• Data listing:
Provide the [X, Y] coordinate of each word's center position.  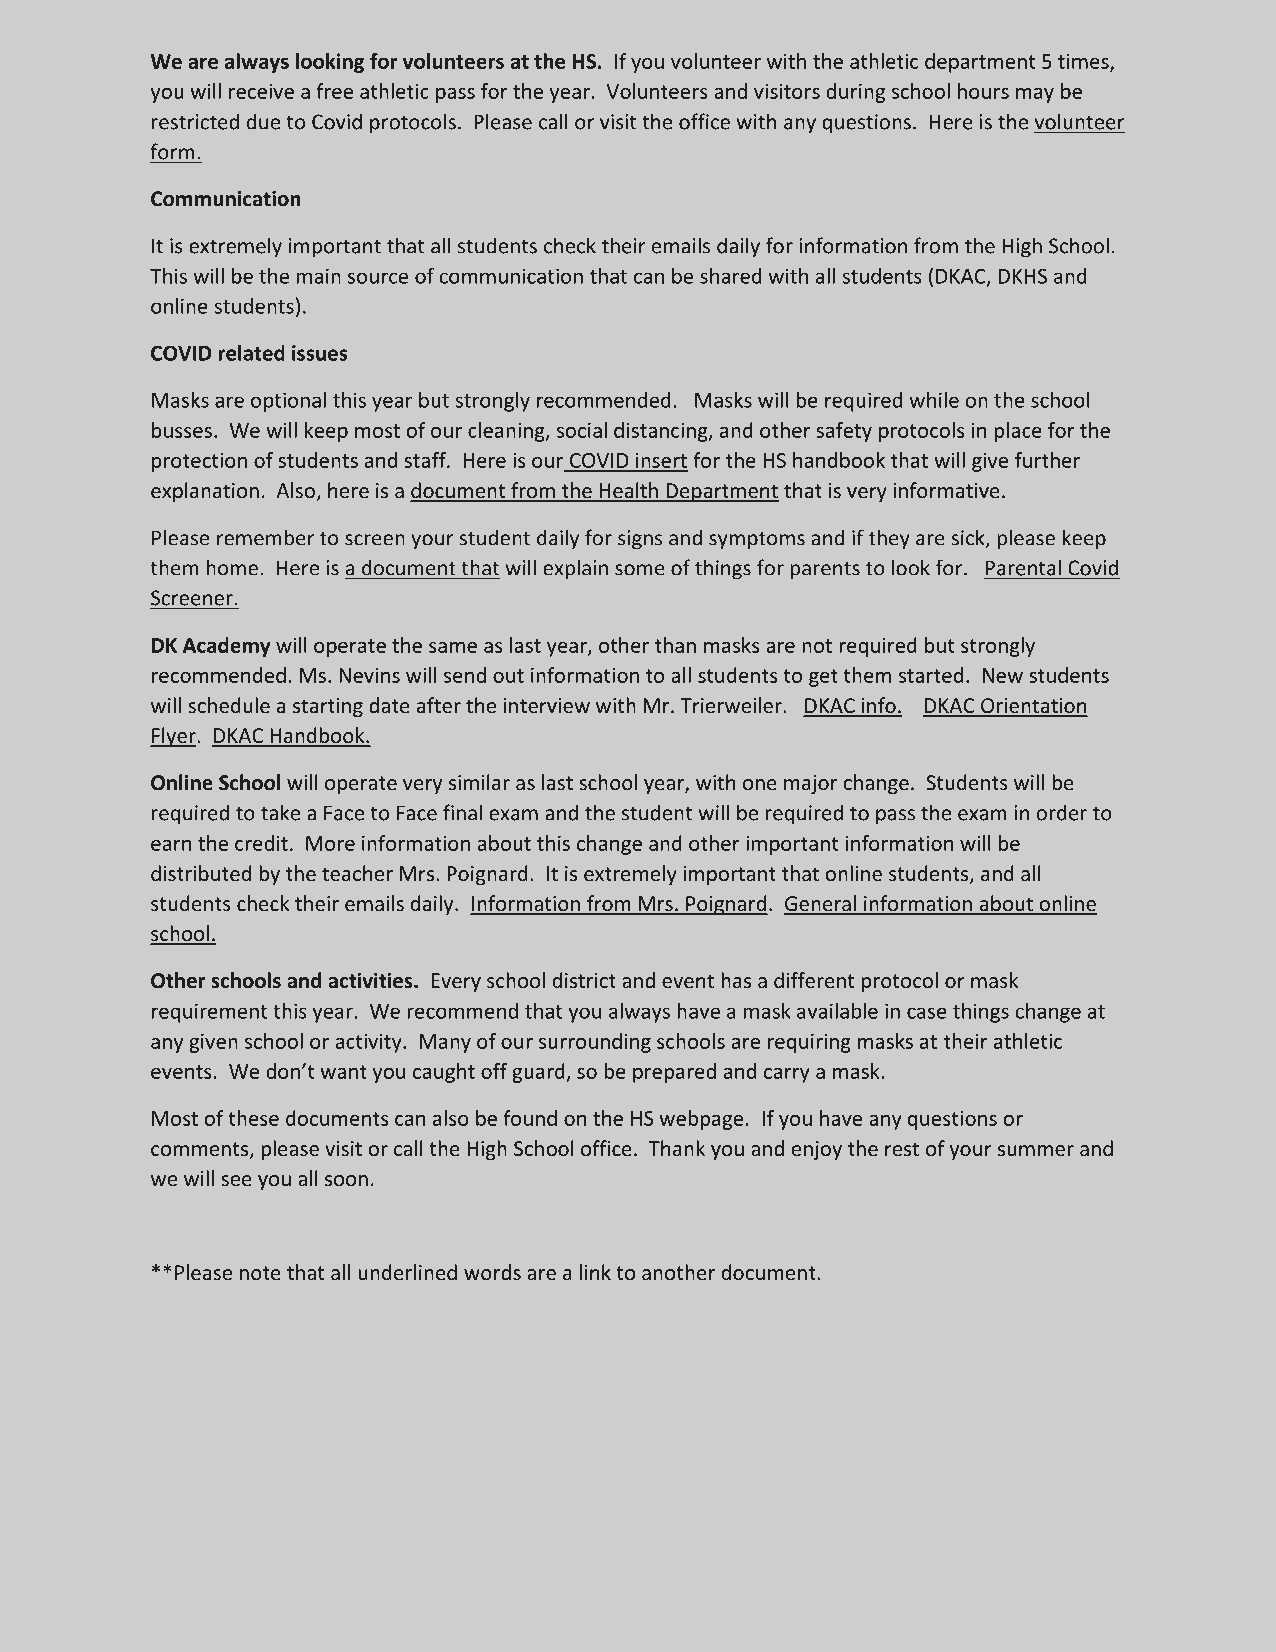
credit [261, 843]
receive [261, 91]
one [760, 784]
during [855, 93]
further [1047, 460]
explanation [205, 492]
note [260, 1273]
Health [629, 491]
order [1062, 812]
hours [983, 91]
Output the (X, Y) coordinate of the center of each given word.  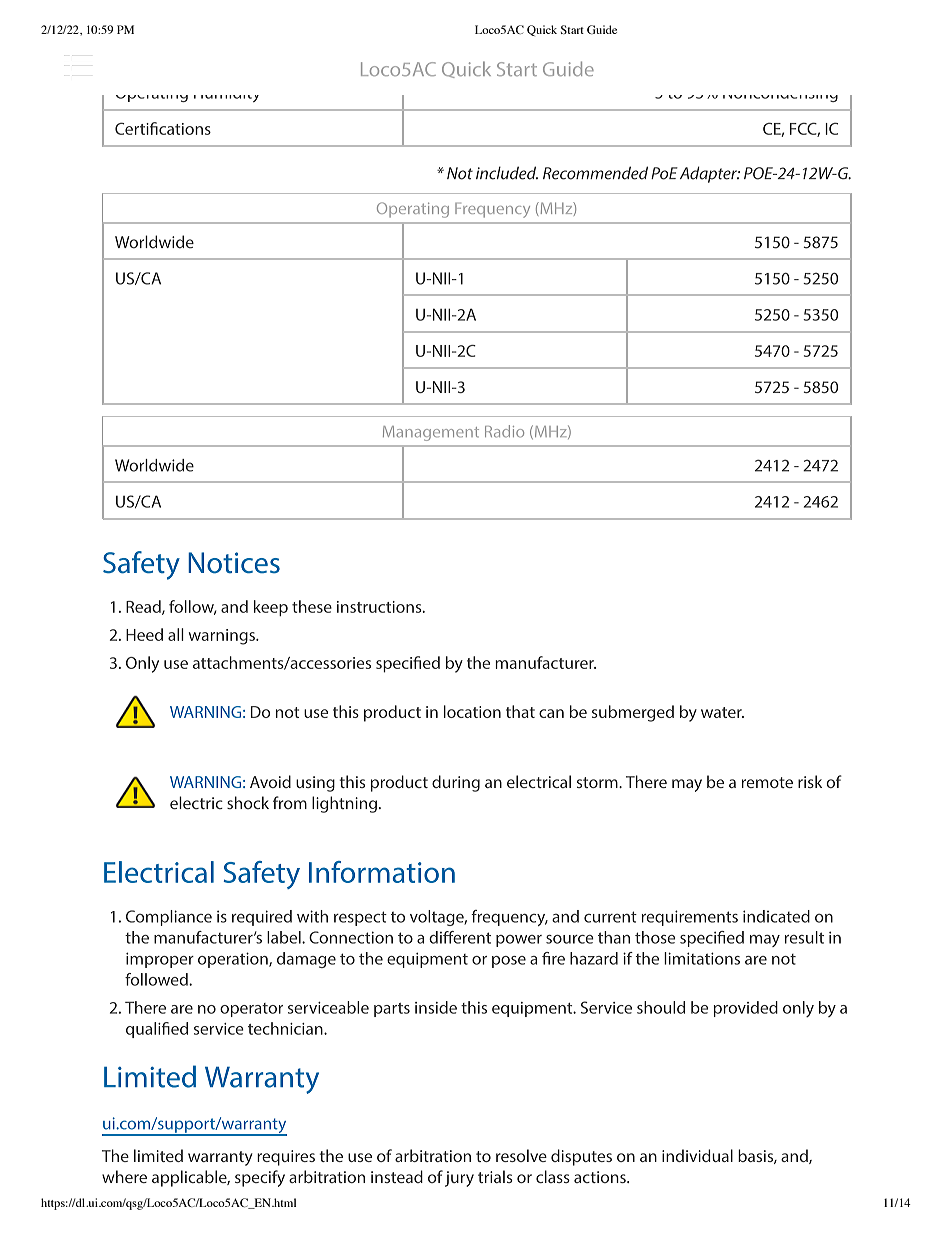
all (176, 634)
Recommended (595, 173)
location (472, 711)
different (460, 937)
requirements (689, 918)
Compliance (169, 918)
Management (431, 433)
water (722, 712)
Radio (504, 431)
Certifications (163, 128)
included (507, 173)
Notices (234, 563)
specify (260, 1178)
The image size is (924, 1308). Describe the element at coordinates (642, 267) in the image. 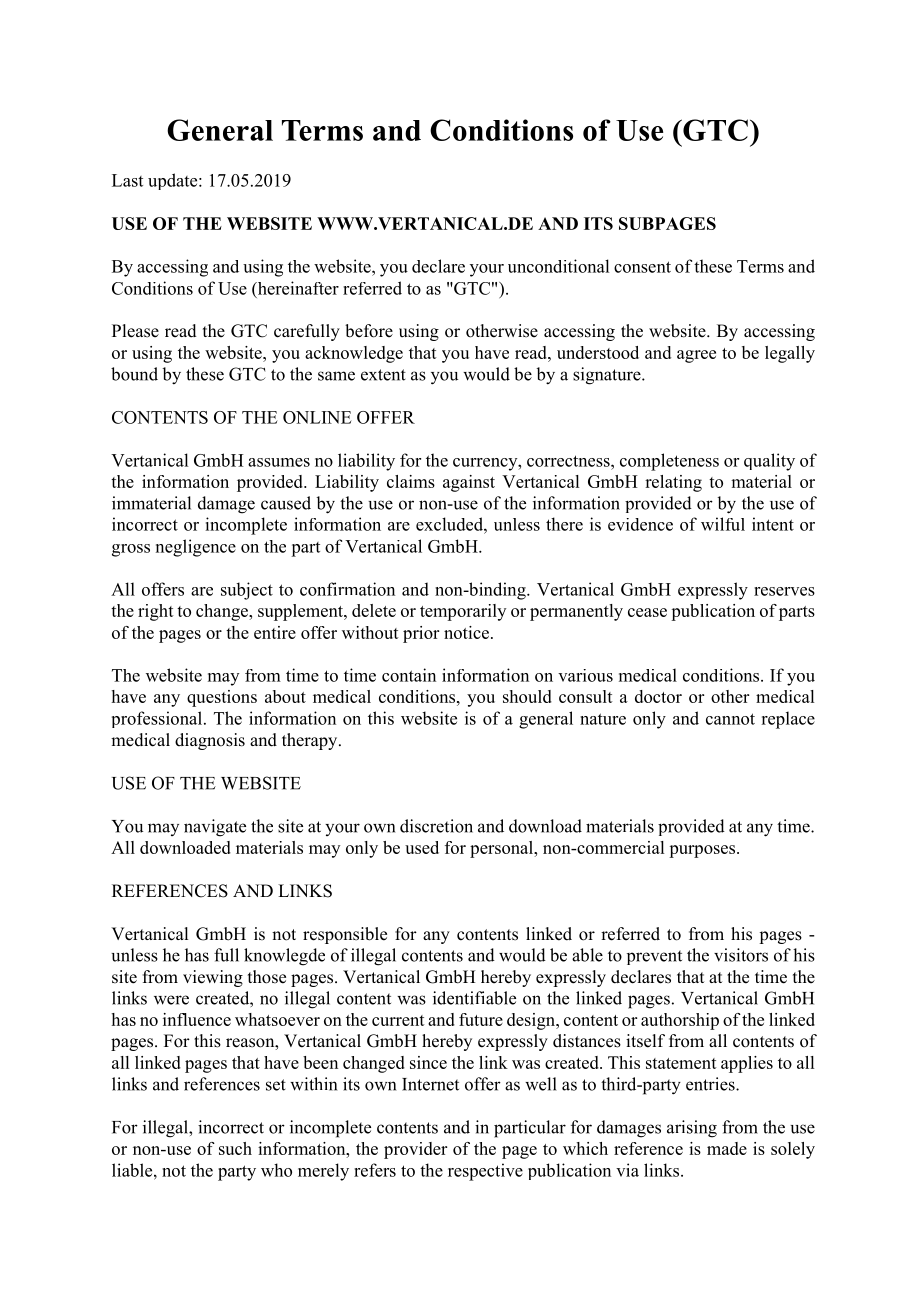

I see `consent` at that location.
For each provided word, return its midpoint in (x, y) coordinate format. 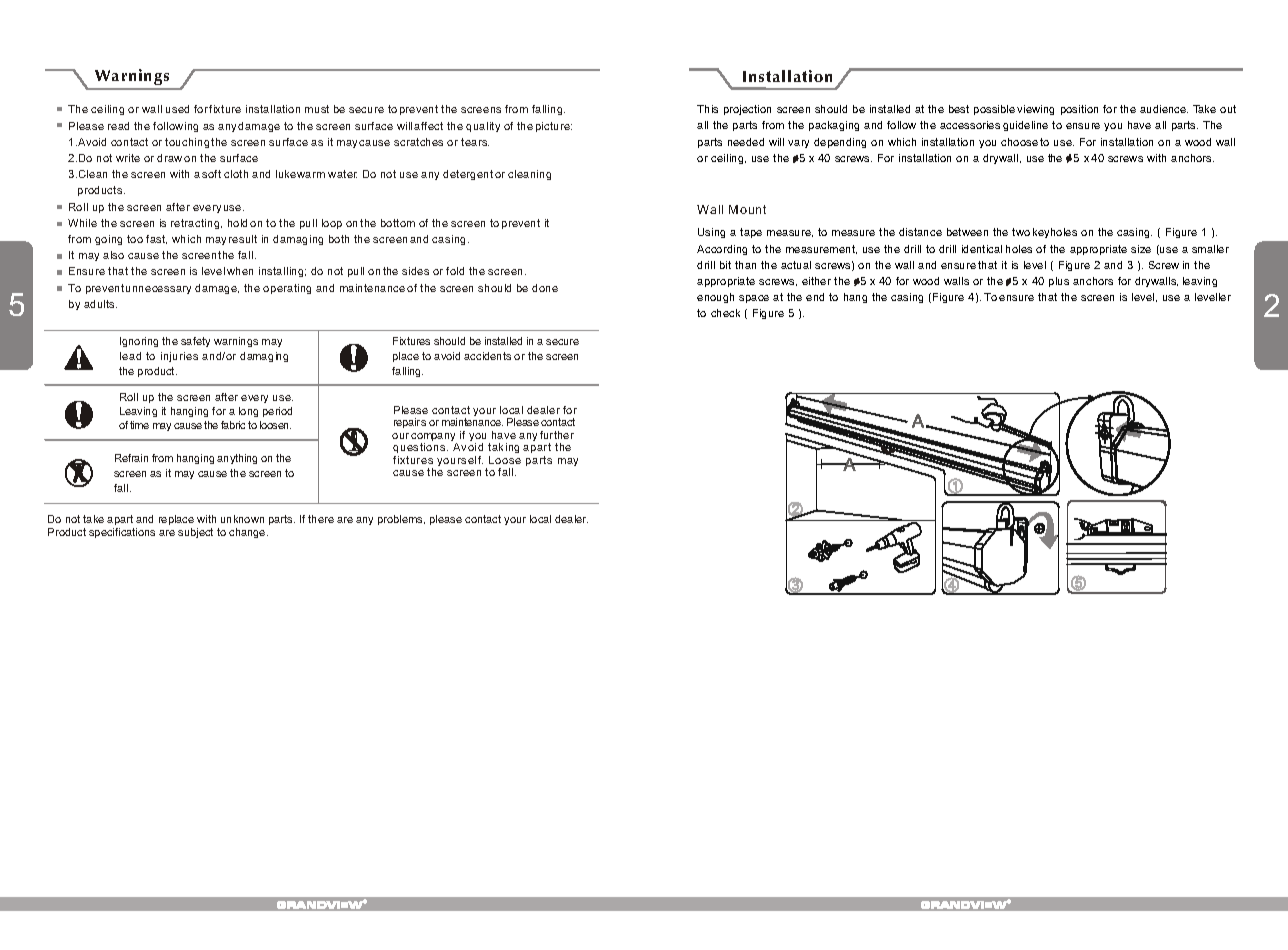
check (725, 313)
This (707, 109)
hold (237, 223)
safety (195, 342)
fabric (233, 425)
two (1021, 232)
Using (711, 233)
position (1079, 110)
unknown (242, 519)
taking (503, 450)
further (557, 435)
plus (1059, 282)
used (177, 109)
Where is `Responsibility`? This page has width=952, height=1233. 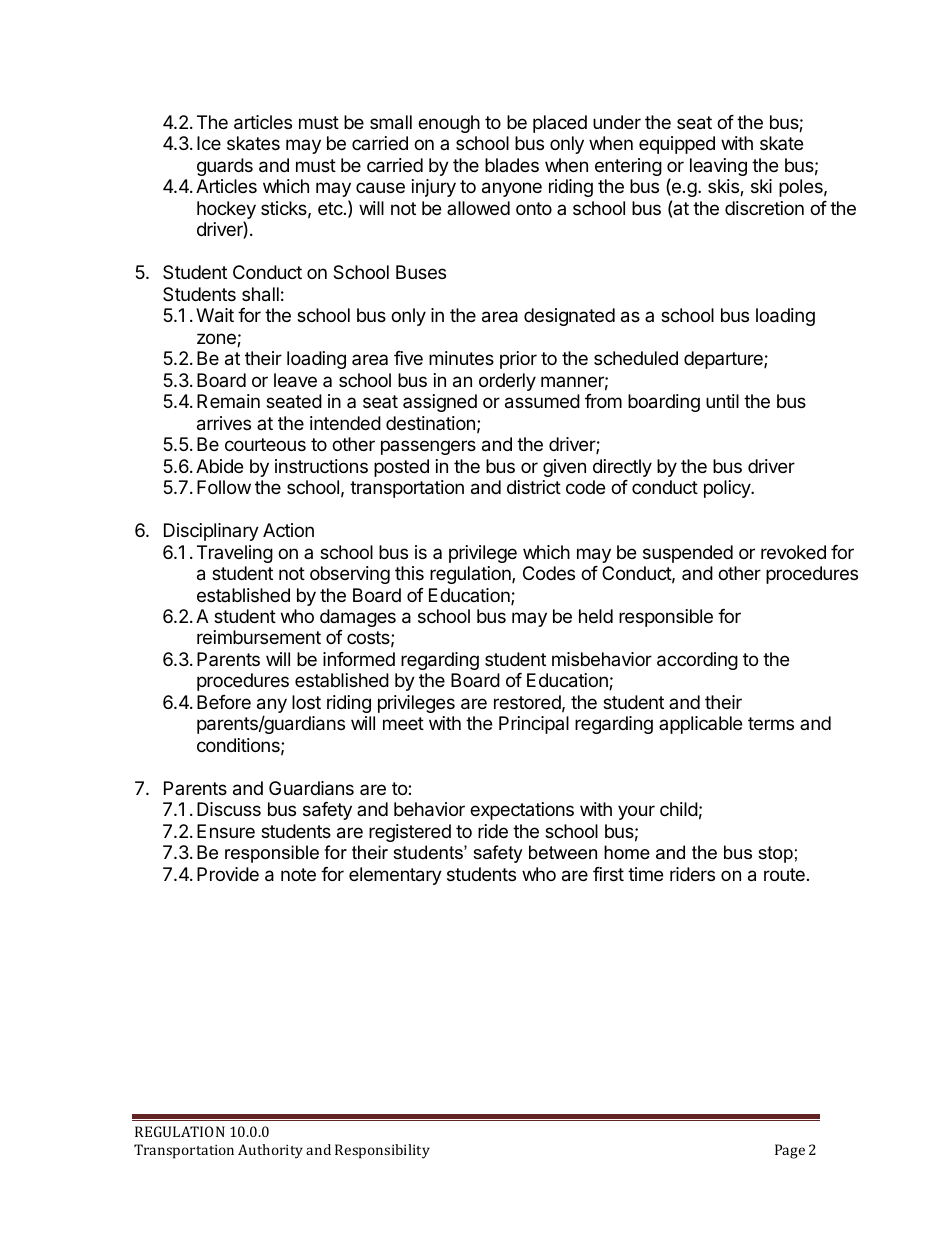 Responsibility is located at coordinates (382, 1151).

• Short task: Copy out, word for word, the rows between the line holding "location (472, 711)" and the line holding "at that location.", inclusive. Leave the pictures out.

• Solved exercise:
location (472, 711)
different (460, 937)
requirements (689, 918)
Compliance (169, 918)
Management (431, 433)
water (722, 712)
Radio (504, 431)
Certifications (163, 128)
included (507, 173)
Notices (234, 563)
specify (260, 1178)
The image size is (924, 1308). Describe the element at coordinates (642, 267) in the image. 

I see `consent` at that location.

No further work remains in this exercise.